* _REQUIRED TASKS_:
(a) From the passage on hippocampal synaptic plasticity, output the words starting at "Scientific evidence shows" and ending at "regulates synaptic transmissions.", copied exactly.
(b) Using the passage on hippocampal synaptic plasticity, answer each question on its own line, marked (i), (ii), (iii):
(i) How much do extracellular acetylcholine levels in the hippocampus rise during hippocampus-controlled learning activities?
(ii) What drugs are used to enhance cholinergic neurotransmission as a symptomatic treatment of Alzheimer's disease?
(iii) Which neurons degenerate in the brains of patients with Alzheimer's disease?
(c) What abbreviations does the passage on hippocampal synaptic plasticity introduce? List each one with its expansion.

Scientists design a model to track hippocampal synaptic plasticity

Scientific evidence shows how the cognitive decline in Alzheimer's disease (AD) is caused by the buildup of amyloid beta proteins, which promote synaptic malfunction. One of the neuropathological features in the brains of patients with AD is the degeneration of the basal forebrain cholinergic neurons, leading to a decrease in the number of cholinergic projections to the hippocampus. As a symptomatic treatment of AD, cholinergic neurotransmission is enhanced by the use of certain drugs, known as acetylcholinesterase inhibitors. For better prevention and treatment of cognitive disorders like AD and schizophrenia, it is necessary to understand how acetylcholine regulates synaptic transmissions.

Higher brain functions, like learning and memory, are partly regulated by signaling through the M1 muscarinic acetylcholine receptor (mAChR). The mAChR also induces long-term potentiation (LTP) and long-term depression (LTD) of excitatory synaptic transmission in the hippocampus. During hippocampus-controlled learning activities, extracellular levels of acetylcholine (Ach) increase by 4 times in the hippocampus, driven by mAChR signal transmission. Activation of the mAChR by agonists (activator chemicals) is known to induce LTP and LTD in the hippocampus, but the underlying molecular mechanisms are not well understood.

* _EXTRACTED INFORMATION_:
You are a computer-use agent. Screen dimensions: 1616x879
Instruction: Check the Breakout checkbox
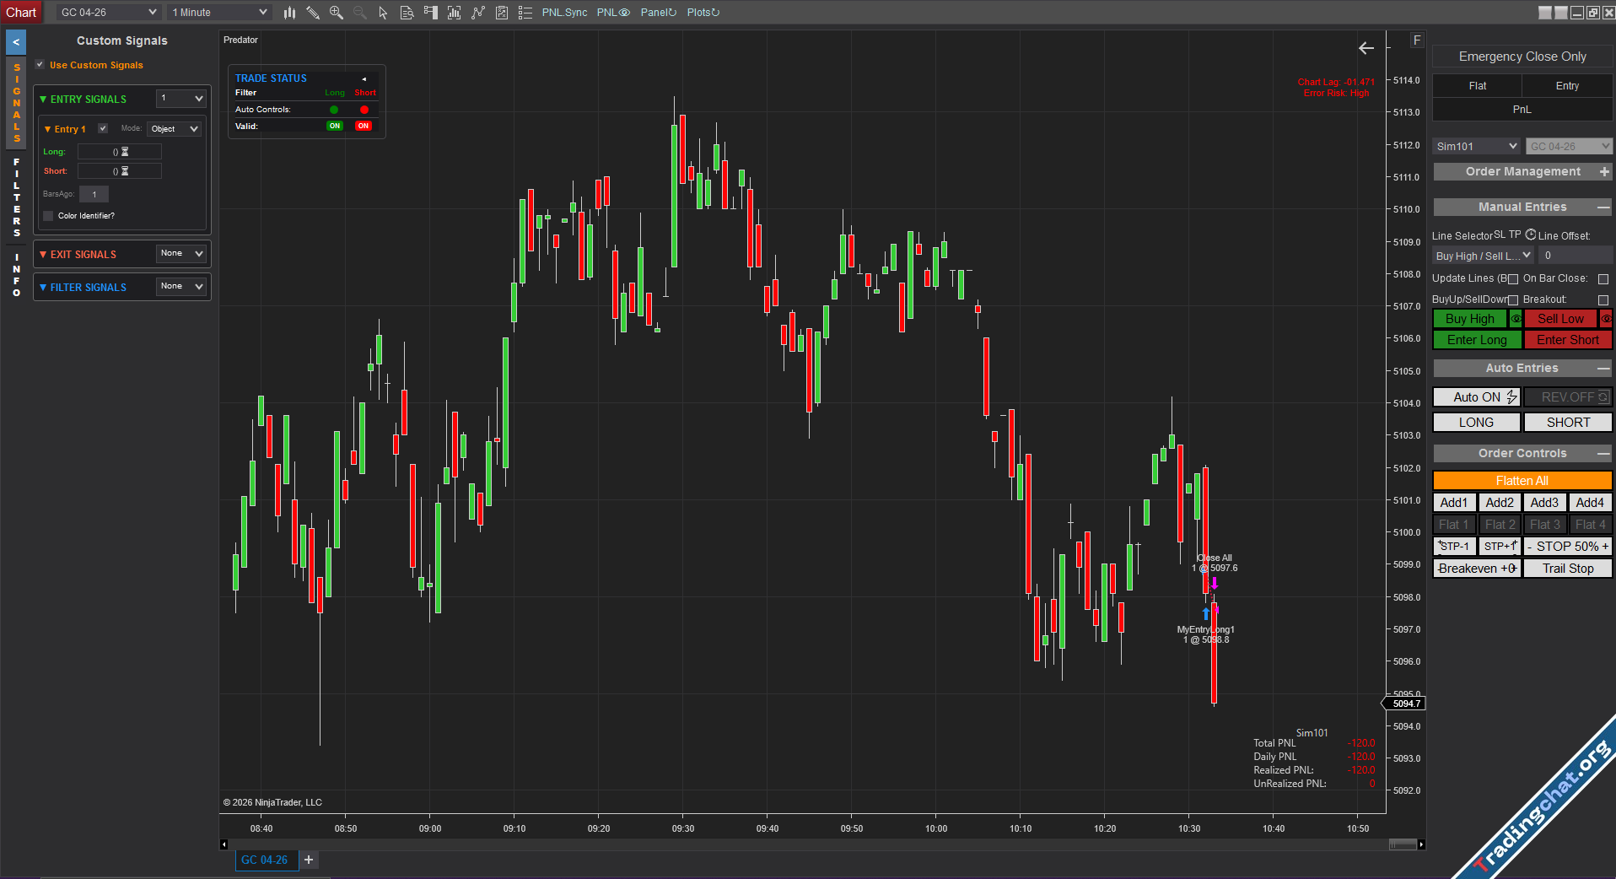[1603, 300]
--
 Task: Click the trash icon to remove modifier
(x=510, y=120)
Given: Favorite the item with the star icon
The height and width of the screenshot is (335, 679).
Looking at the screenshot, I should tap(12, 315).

* _PER-TASK ANSWERS_:
(a)
Scientific evidence shows how the cognitive decline in Alzheimer's disease (AD) is caused by the buildup of amyloid beta proteins, which promote synaptic malfunction. One of the neuropathological features in the brains of patients with AD is the degeneration of the basal forebrain cholinergic neurons, leading to a decrease in the number of cholinergic projections to the hippocampus. As a symptomatic treatment of AD, cholinergic neurotransmission is enhanced by the use of certain drugs, known as acetylcholinesterase inhibitors. For better prevention and treatment of cognitive disorders like AD and schizophrenia, it is necessary to understand how acetylcholine regulates synaptic transmissions.

(b)
(i) They increase by 4 times.
(ii) Acetylcholinesterase inhibitors.
(iii) The basal forebrain cholinergic neurons.

(c)
AD: Alzheimer's disease
mAChR: M1 muscarinic acetylcholine receptor
LTP: long-term potentiation
LTD: long-term depression
Ach: acetylcholine